▶ _Your task_
Please return only the lines from the one holding "506x349 pixels." through the one holding "Toggle bold text", exactly as they appear in the records below, both ends included.

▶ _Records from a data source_
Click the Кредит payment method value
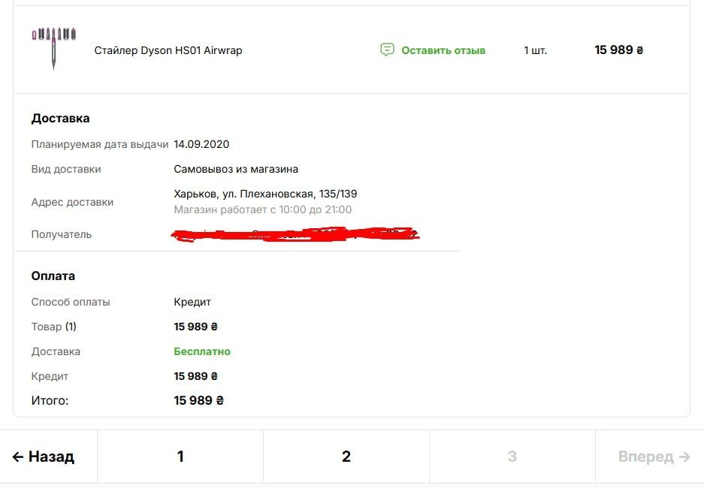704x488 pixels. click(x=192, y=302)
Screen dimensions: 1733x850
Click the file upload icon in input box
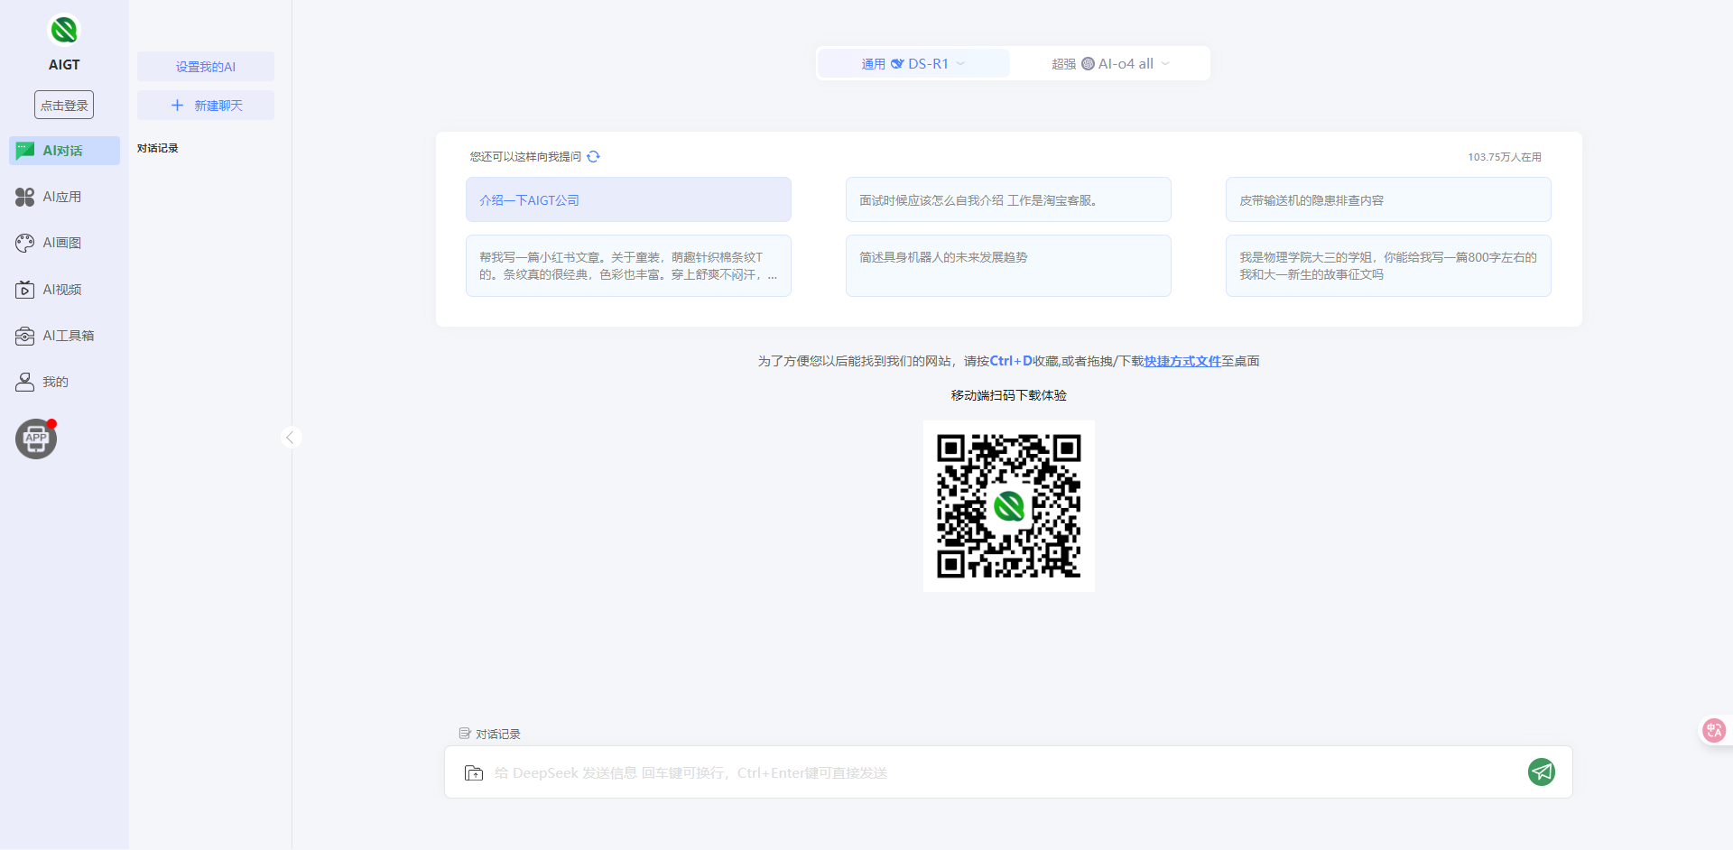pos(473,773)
--
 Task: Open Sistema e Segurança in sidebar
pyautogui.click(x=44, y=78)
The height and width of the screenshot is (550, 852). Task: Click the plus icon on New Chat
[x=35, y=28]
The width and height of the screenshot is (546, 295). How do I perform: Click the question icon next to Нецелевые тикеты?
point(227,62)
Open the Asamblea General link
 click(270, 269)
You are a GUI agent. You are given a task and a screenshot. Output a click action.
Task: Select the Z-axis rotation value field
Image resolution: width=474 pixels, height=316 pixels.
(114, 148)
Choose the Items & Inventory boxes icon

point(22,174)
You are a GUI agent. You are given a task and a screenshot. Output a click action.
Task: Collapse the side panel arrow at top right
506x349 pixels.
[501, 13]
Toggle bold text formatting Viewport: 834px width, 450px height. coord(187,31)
==
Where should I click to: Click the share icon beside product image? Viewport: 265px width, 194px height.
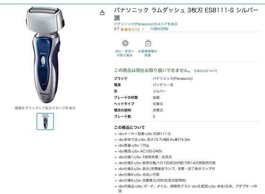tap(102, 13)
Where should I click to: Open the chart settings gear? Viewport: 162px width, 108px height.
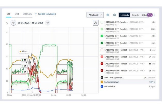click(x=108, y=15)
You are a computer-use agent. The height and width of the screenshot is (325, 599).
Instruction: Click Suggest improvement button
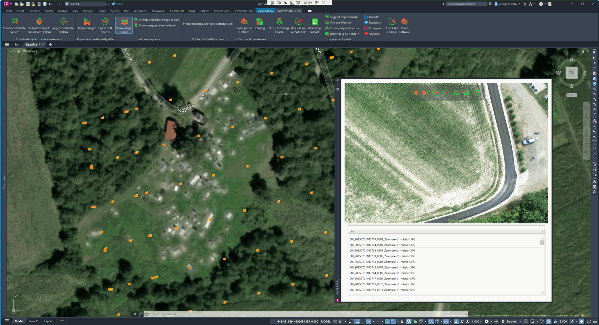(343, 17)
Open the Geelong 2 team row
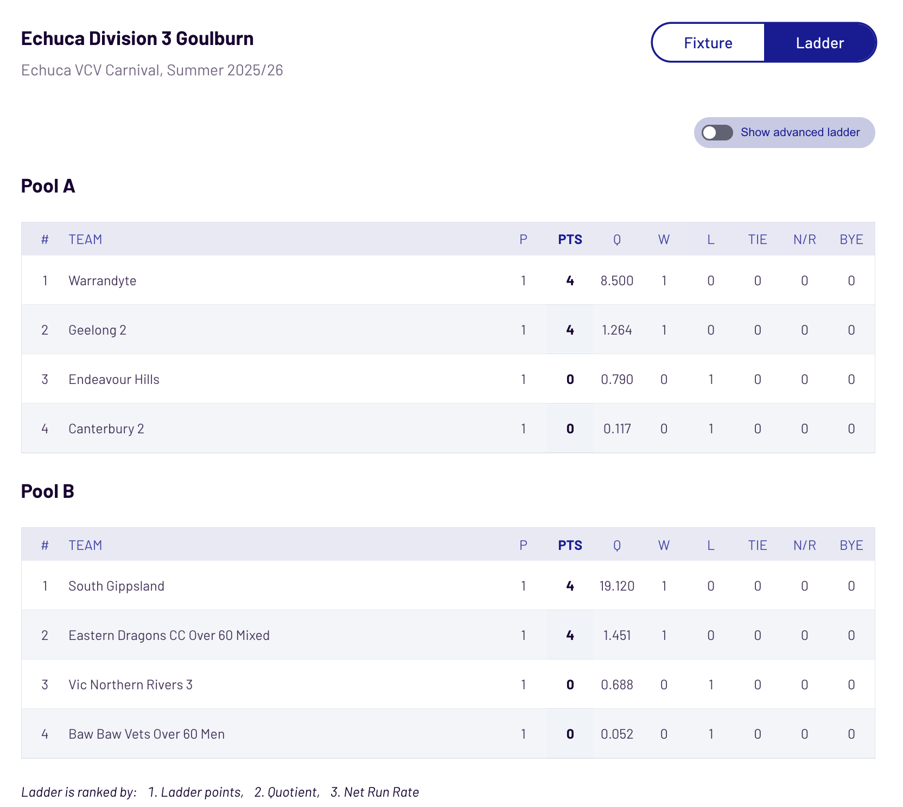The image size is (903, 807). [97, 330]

▶ _Your solution_
506x349 pixels.
[501, 13]
Toggle bold text formatting Viewport: 834px width, 450px height. coord(187,31)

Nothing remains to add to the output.